__DATA EXTRACTS__.
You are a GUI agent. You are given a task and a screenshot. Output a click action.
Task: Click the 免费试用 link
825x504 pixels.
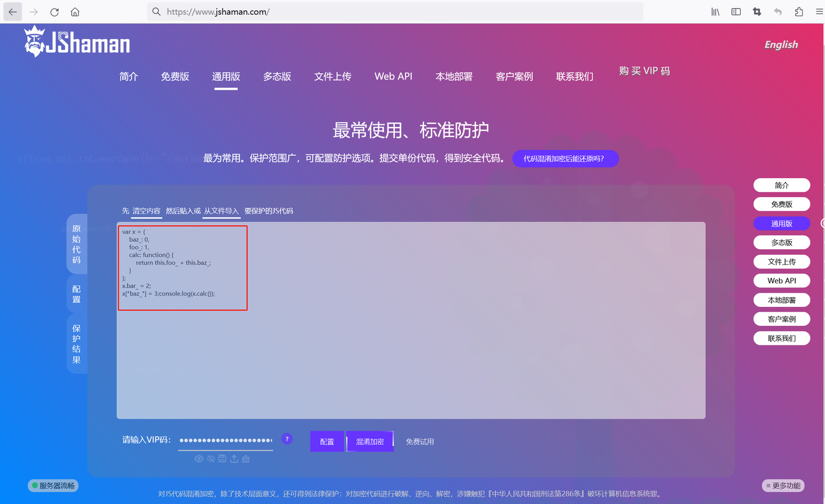pos(419,441)
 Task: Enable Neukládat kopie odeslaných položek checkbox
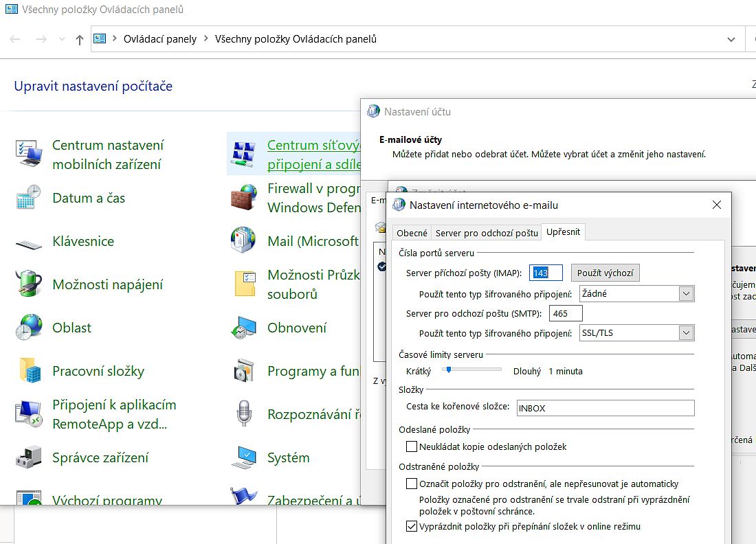412,447
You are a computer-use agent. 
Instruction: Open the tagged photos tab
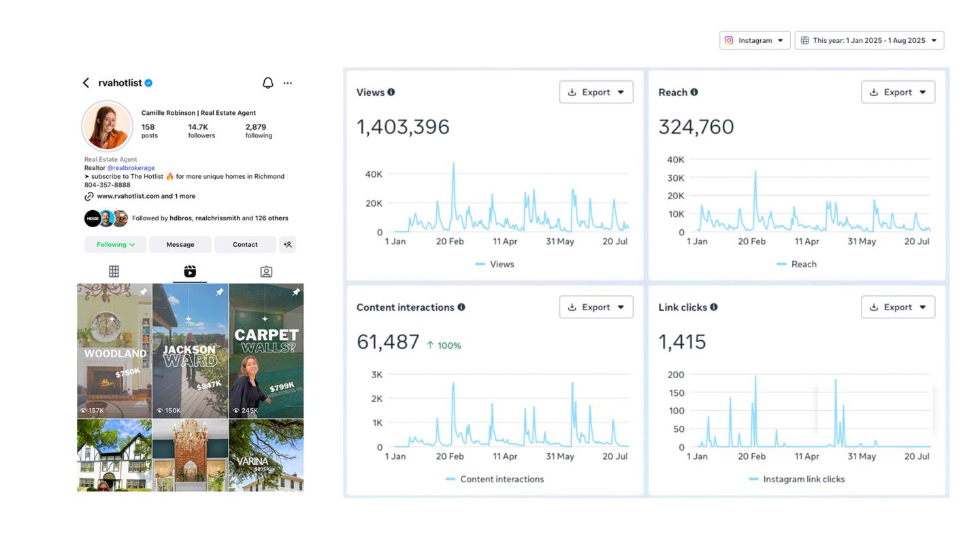[x=266, y=271]
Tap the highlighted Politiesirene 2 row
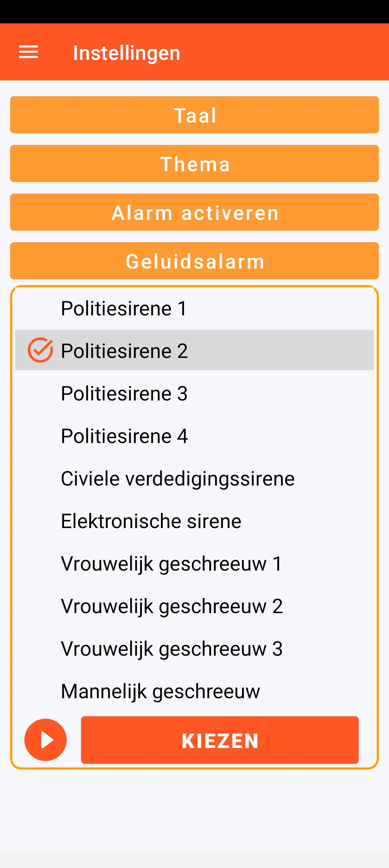Image resolution: width=389 pixels, height=868 pixels. (252, 350)
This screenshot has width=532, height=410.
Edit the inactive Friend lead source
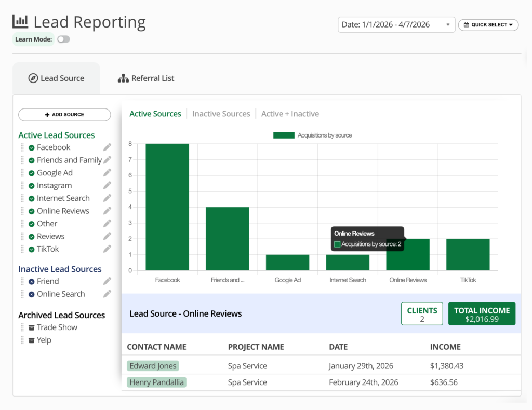107,281
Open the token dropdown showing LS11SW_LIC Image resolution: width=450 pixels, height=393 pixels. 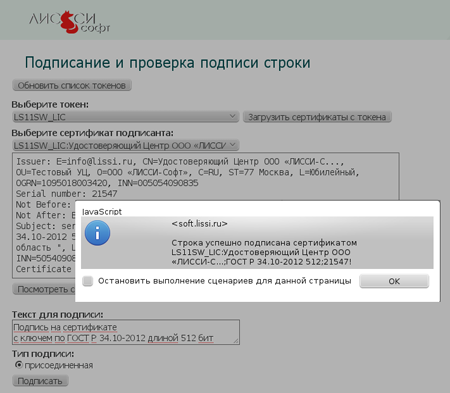click(126, 117)
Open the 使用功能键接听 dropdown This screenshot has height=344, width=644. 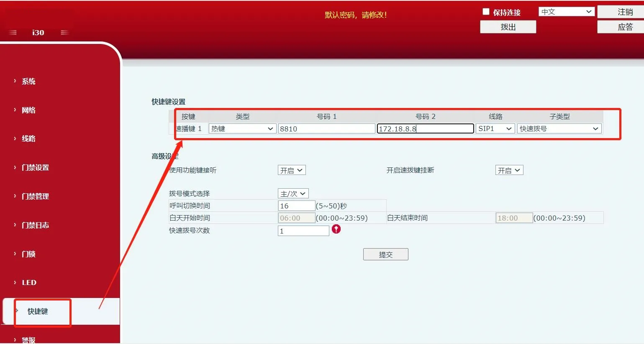click(292, 170)
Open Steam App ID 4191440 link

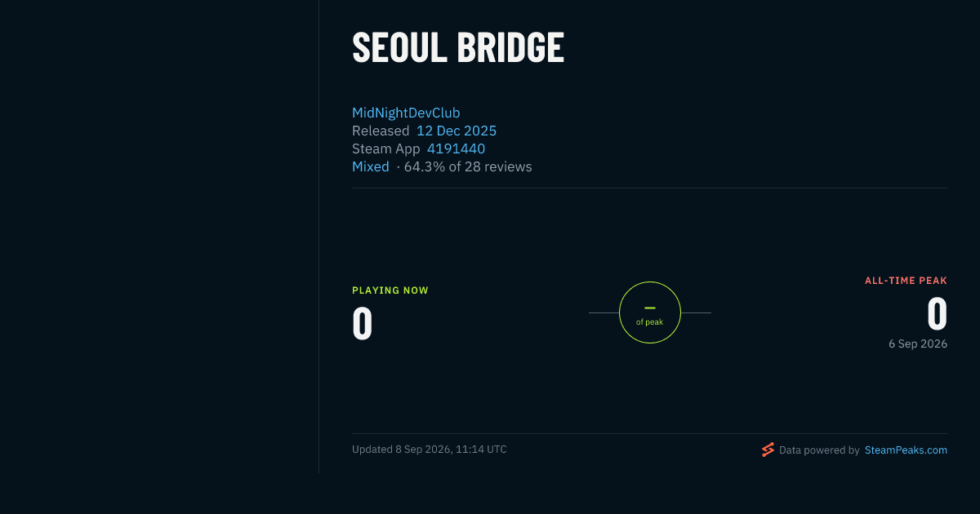coord(456,148)
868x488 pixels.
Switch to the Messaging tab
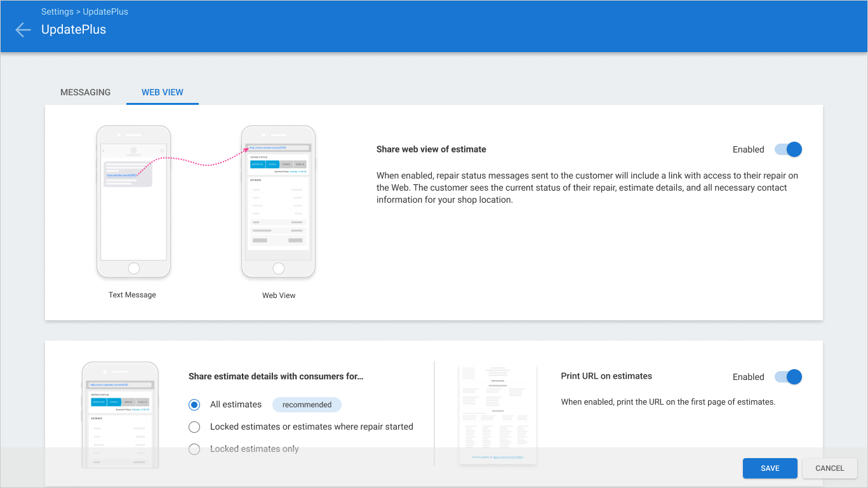pyautogui.click(x=85, y=92)
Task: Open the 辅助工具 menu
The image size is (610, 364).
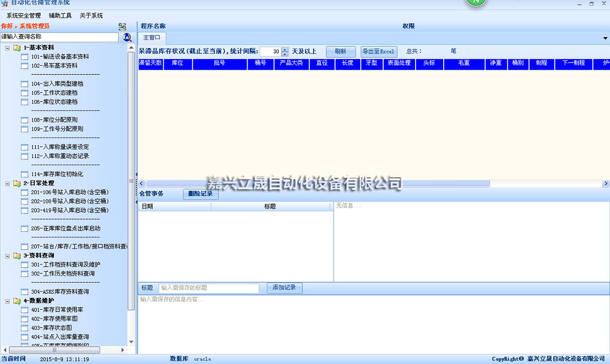Action: click(60, 16)
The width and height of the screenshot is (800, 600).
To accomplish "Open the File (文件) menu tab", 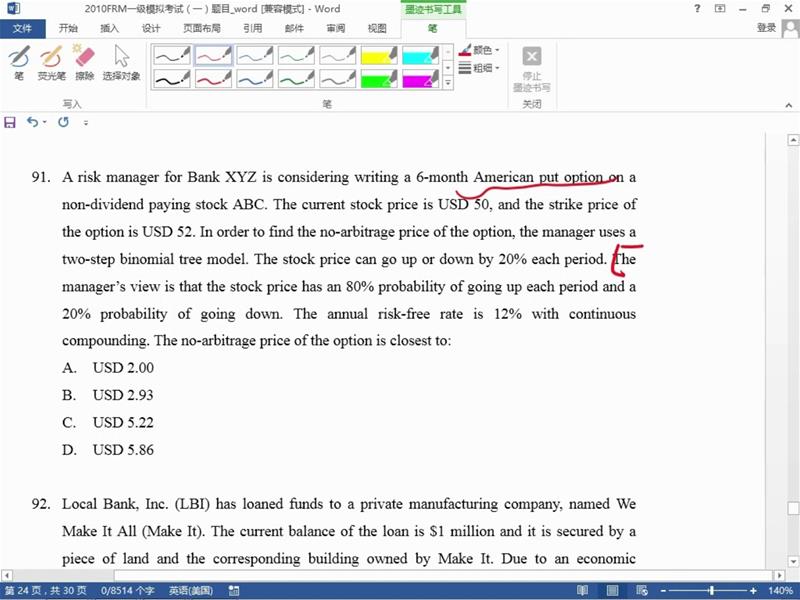I will point(22,28).
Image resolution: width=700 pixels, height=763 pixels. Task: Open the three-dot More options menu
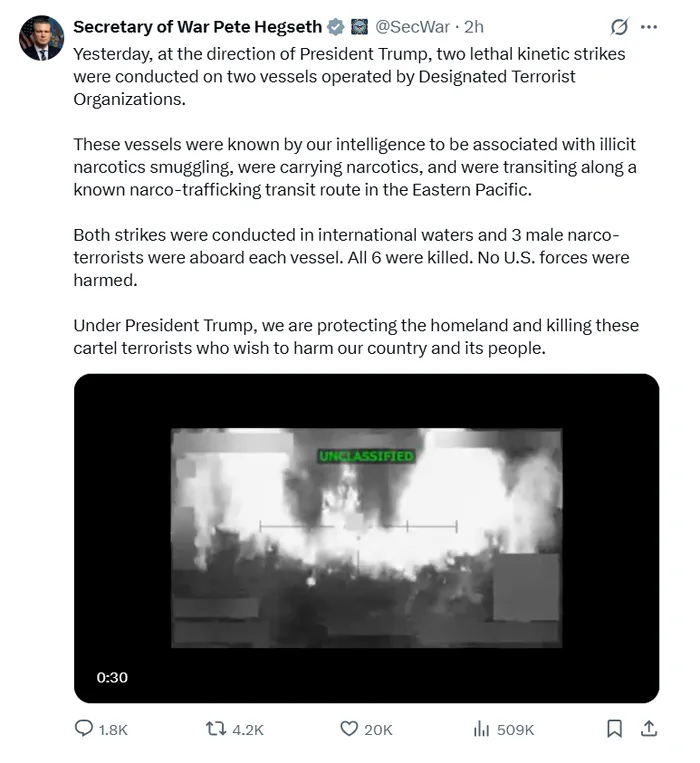649,27
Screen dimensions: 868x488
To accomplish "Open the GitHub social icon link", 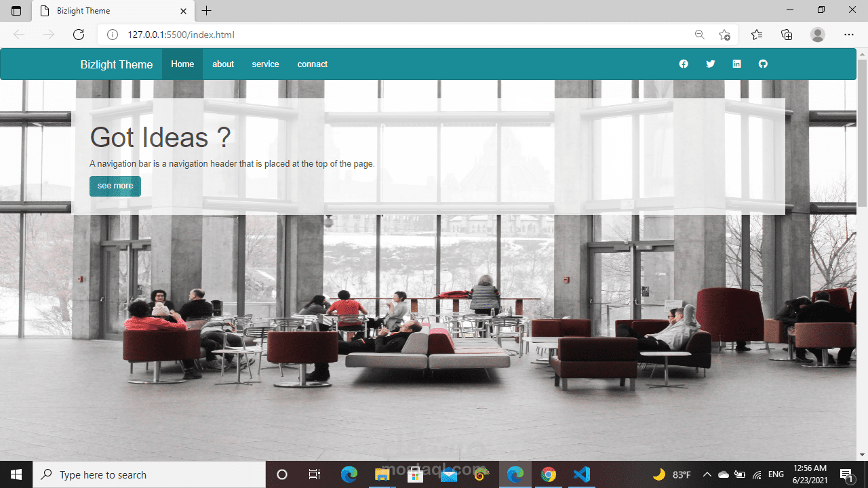I will click(763, 64).
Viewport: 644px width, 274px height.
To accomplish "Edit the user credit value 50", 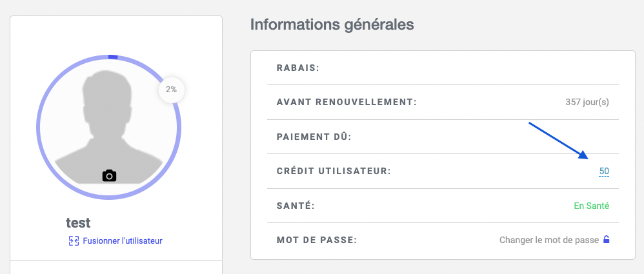I will coord(604,171).
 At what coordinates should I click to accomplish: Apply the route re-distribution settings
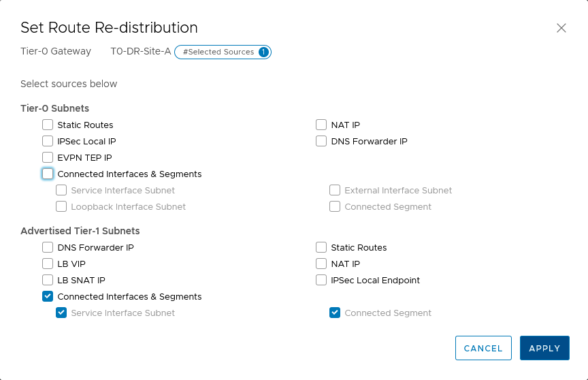pyautogui.click(x=544, y=348)
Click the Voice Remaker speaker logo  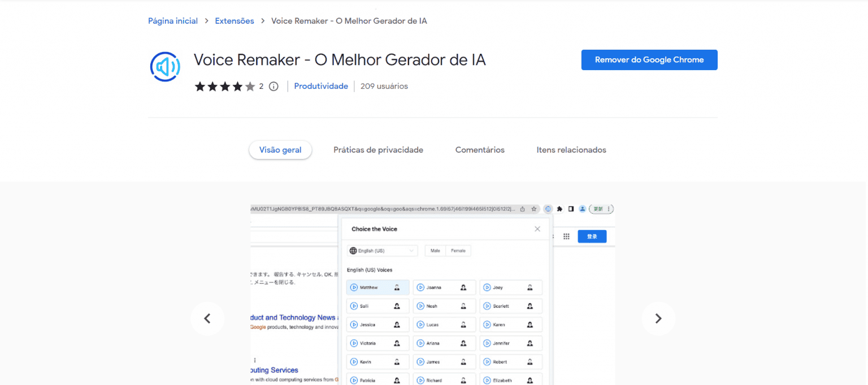point(164,66)
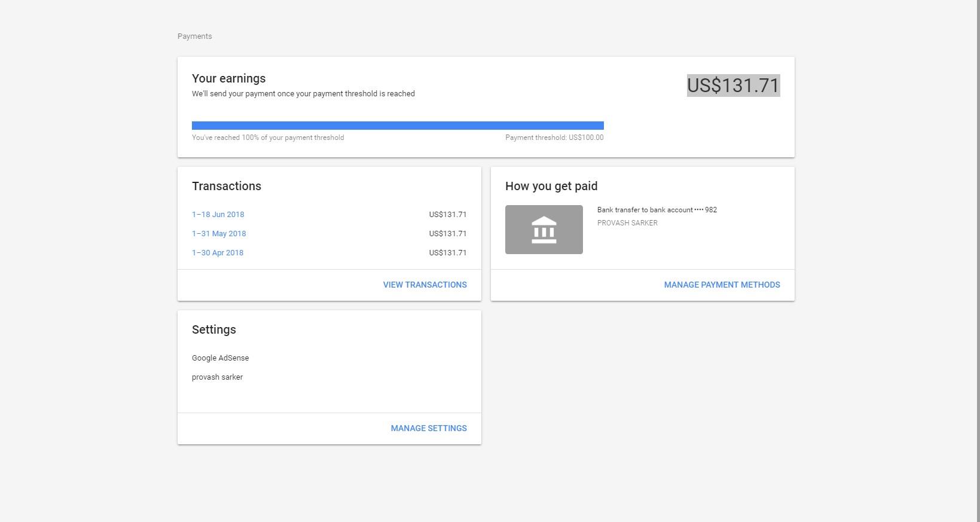Click the reached 100% of threshold text
This screenshot has width=980, height=522.
click(x=268, y=138)
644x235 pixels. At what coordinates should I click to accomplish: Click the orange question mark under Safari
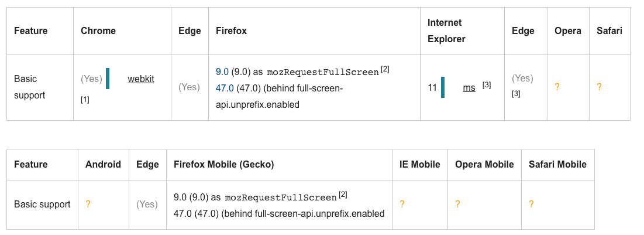(x=599, y=87)
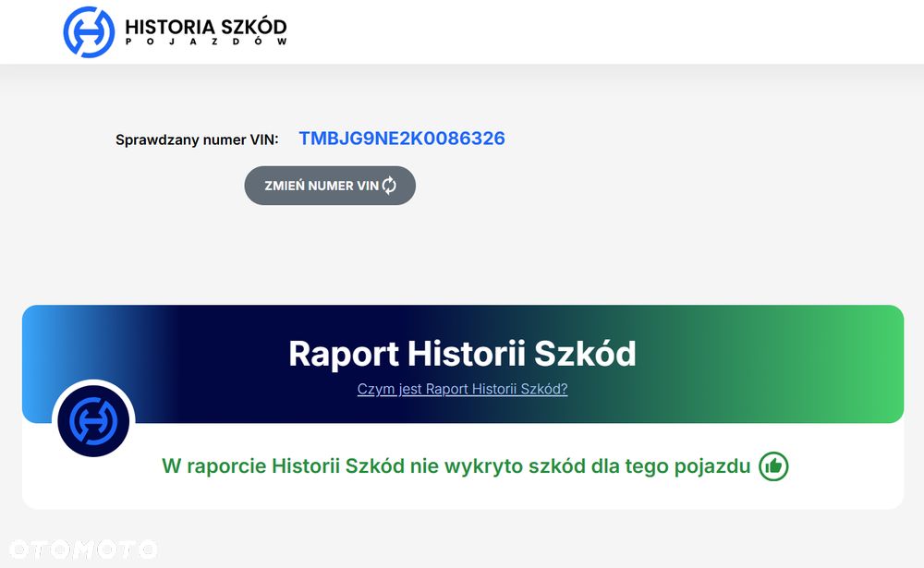Click the word pojazdu in the result message
Viewport: 924px width, 568px height.
(x=712, y=466)
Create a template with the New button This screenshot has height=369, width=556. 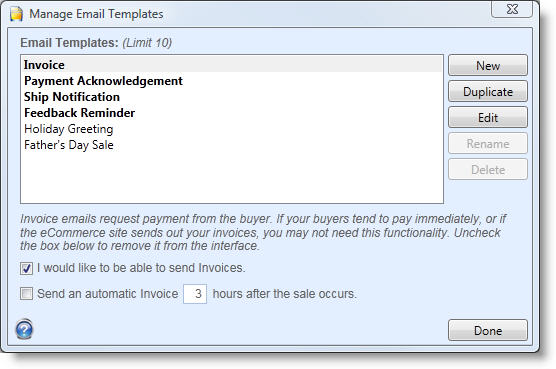click(x=488, y=66)
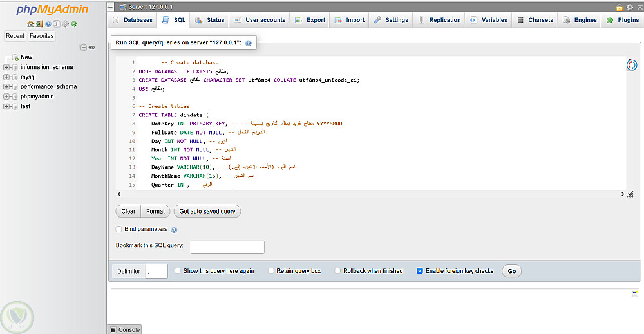Click the log out (exit door) icon

pyautogui.click(x=39, y=24)
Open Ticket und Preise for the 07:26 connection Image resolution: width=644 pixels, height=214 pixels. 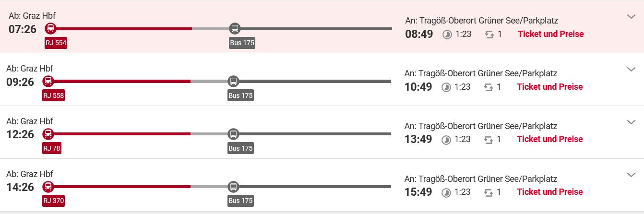pos(551,34)
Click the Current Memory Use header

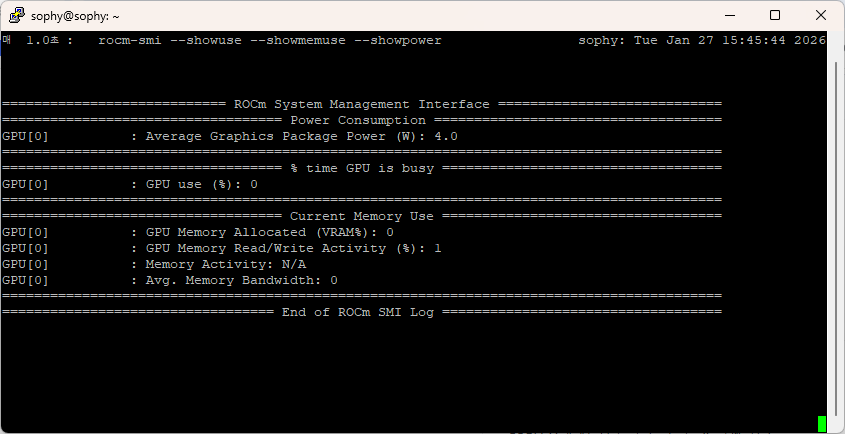click(361, 216)
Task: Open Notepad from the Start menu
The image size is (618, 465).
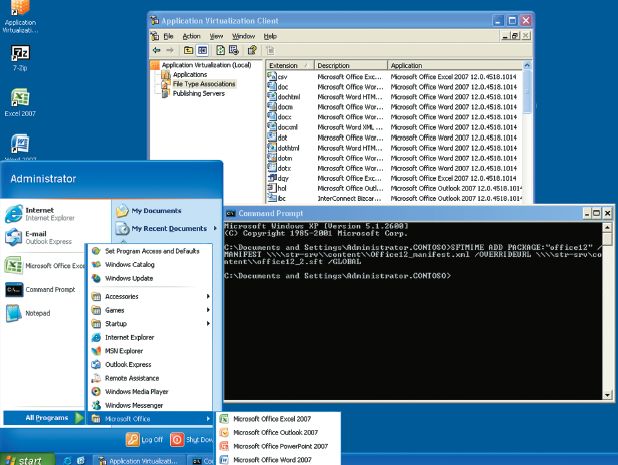Action: coord(40,313)
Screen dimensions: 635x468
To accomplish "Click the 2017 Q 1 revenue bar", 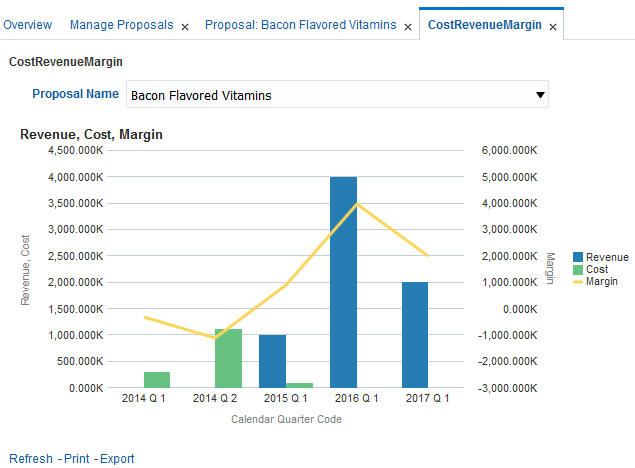I will click(x=414, y=334).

__PROBLEM TO SOLVE__.
Each line from the start of the listing above through the line with "This screenshot has width=532, height=410." is what to output, exactly as written and without pictures.

__EXERCISE ANSWER__.
You are a GUI agent. You are given a task and a screenshot. Output a click action.
Task: Click the 免费试用 link
825x504 pixels.
pos(419,441)
 Task: Enable Neukládat kopie odeslaných položek checkbox
412,447
You are a computer-use agent. 
Instruction: Open the tagged photos tab
[x=266, y=271]
Tap the highlighted Politiesirene 2 row
Image resolution: width=389 pixels, height=868 pixels. (252, 350)
This screenshot has width=532, height=410.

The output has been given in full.